:: DIRECTIONS ::
Below are the records; locate each line with the word "icon" and copy it.

AVAILABLE DATA START

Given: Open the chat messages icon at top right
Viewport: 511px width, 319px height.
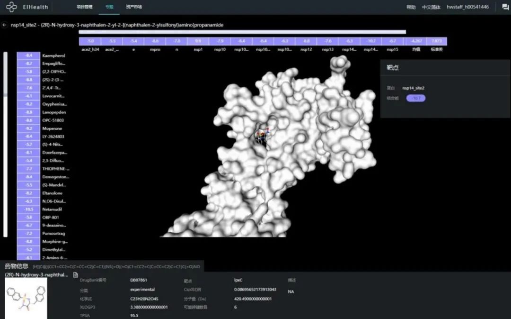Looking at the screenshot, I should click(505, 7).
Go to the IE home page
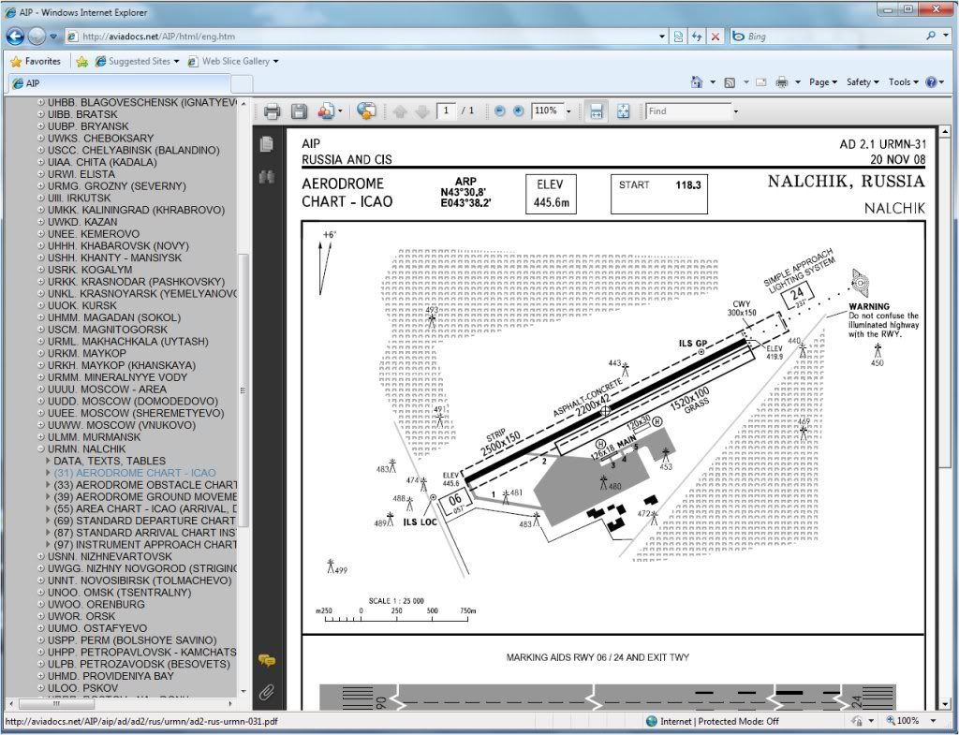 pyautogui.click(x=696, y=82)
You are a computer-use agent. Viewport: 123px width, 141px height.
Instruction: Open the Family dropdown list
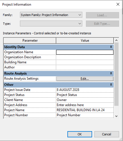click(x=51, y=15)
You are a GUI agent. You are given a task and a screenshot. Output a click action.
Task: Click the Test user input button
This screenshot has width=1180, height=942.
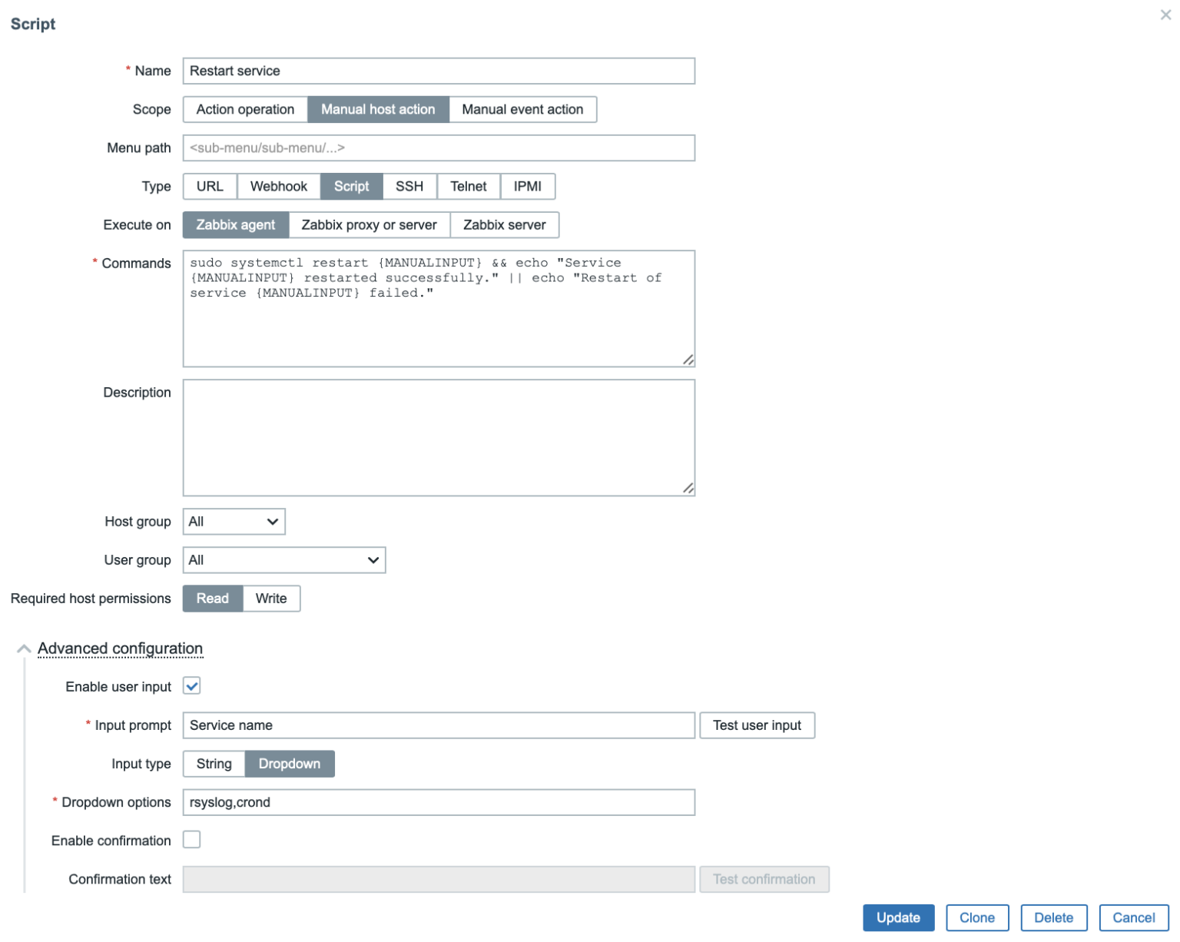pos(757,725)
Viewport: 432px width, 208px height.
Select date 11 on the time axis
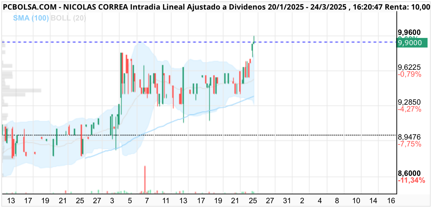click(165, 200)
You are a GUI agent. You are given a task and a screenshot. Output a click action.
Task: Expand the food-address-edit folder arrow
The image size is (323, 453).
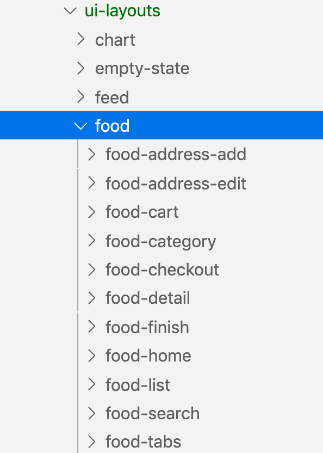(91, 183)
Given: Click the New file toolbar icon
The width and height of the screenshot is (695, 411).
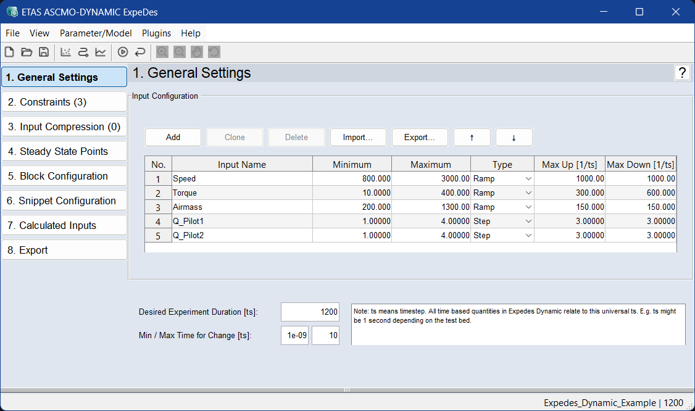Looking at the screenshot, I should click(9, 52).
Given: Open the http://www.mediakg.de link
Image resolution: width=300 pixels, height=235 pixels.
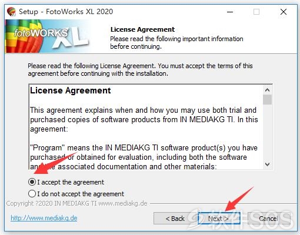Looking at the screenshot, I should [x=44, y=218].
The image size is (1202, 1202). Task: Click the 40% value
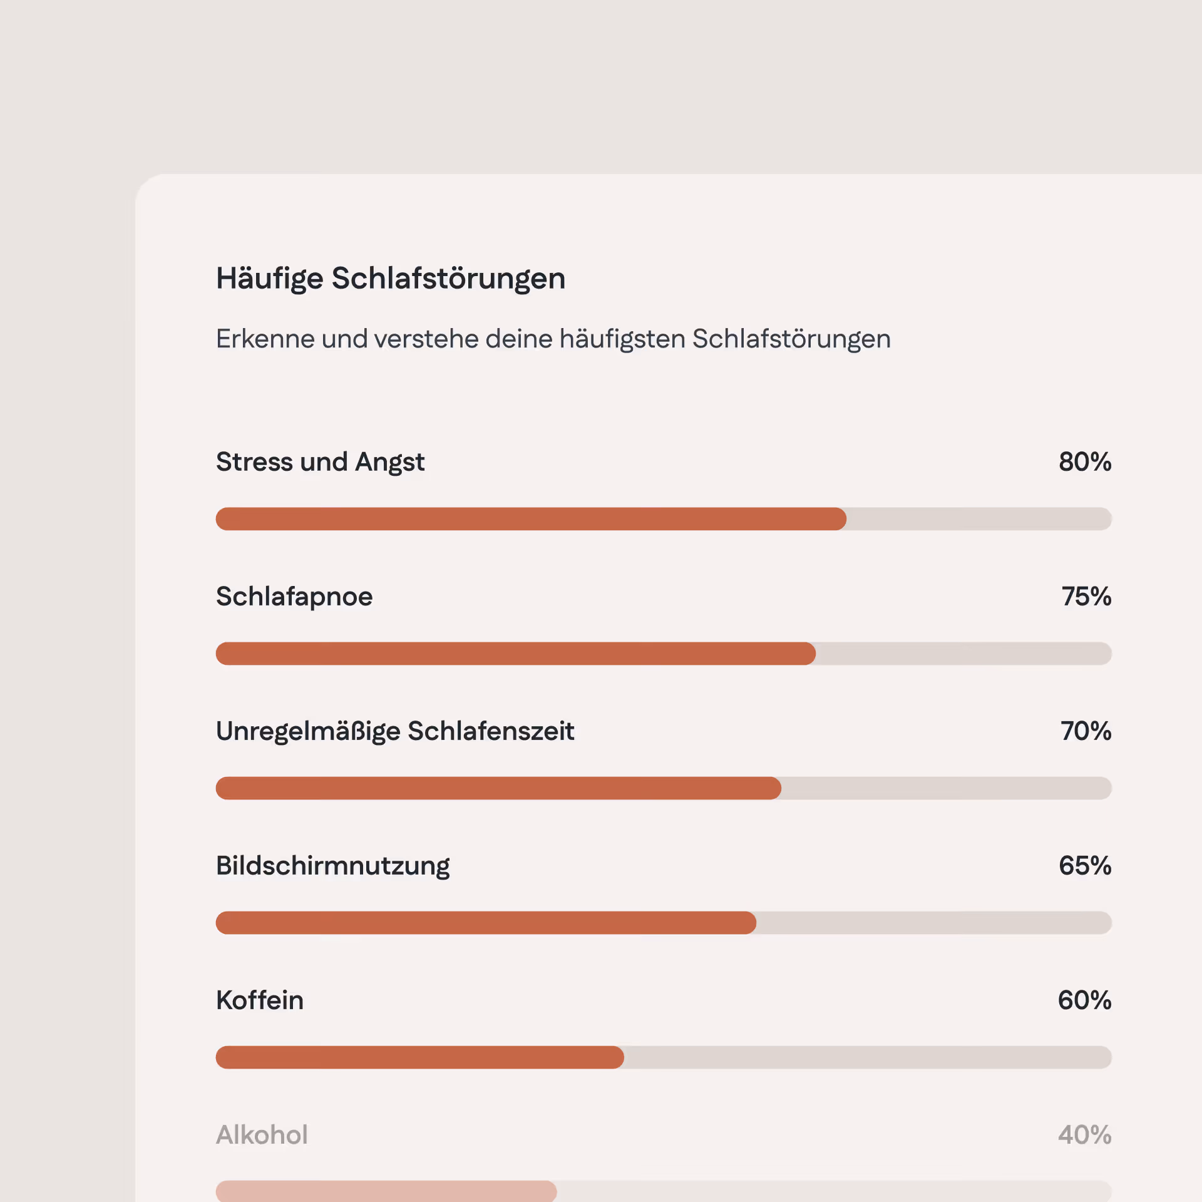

AVAILABLE DATA END

:: WRITTEN SOLUTION ::
Given: Open the chat messages icon at top right
Given: Click the New file toolbar icon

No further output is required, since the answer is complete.